An adjective clause is used to describe a noun. A relative pronoun is usually used to introduce an adjective clause:
Who: used for humans in subject position:
Hans, who is an architect, lives in Berlin.
Whom: used for humans in object position:
Marike, whom Hans knows well, is an interior decorator.
Which: used for things and animals in subject or object position:
Marike has a dog which follows her everywhere.
That: used for humans, animals and things, in subject or object position (but see below): Marike is decorating a house that Hans designed.
Whose: used for humans, animalsi or objects to give information about their possessions.

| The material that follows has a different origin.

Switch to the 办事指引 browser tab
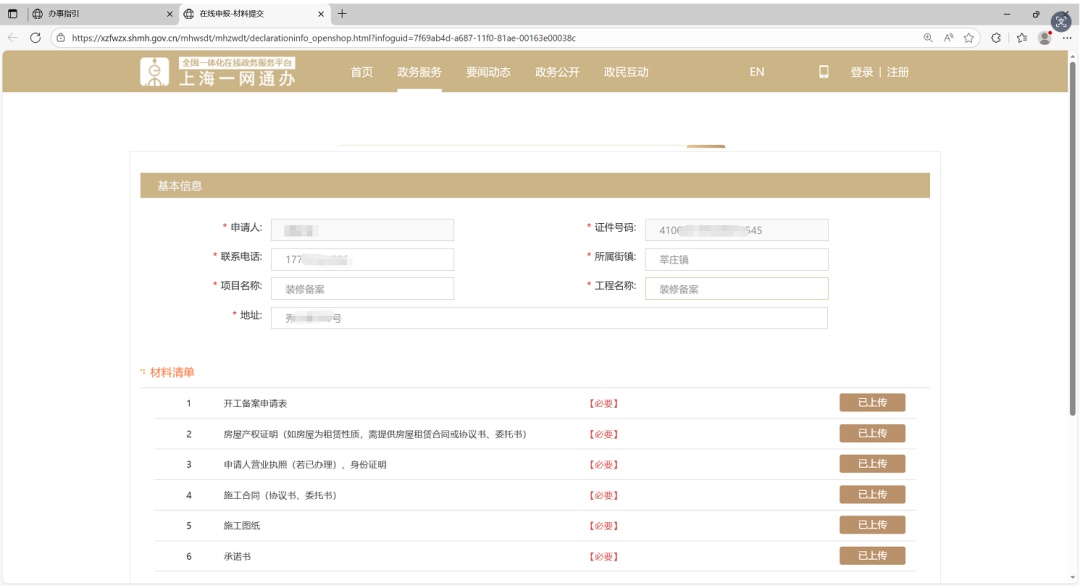Image resolution: width=1080 pixels, height=588 pixels. (x=90, y=14)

The girl whose dress is red is my best friend.
Where: used for places
The hotel where we stayed last summer was very beautiful.
When: used for time
My baby was born in the year when I moved to Italy.
give extra information about the noun, but they are not essential, they give extra information:
Ataturk , who was the greatest leader of all times , created a modern country from the ashes of Ottoman Empire.
(We know who Ataturk is, and the clause used here gives extra information about him.)
The desk in the corner , which is covered in books , is mine.
(We don’t need this information in order to understand the sentence. “The desk in the corner is mine” is a good sentence on its own — we still know which desk is referred to.)
Be careful!!! : non-defining clauses are usually separated by commas.
“that” is not usually used in this kind of context.
give essential(necessary) information about the noun:
The package that arrived this morning is on the desk.
(We need this information in order to understand the sentence. Without the relative clause, we don’t know which package is being referred to.
Be careful!!! “that” is often used in defining relative clauses, and they are not separated by commas.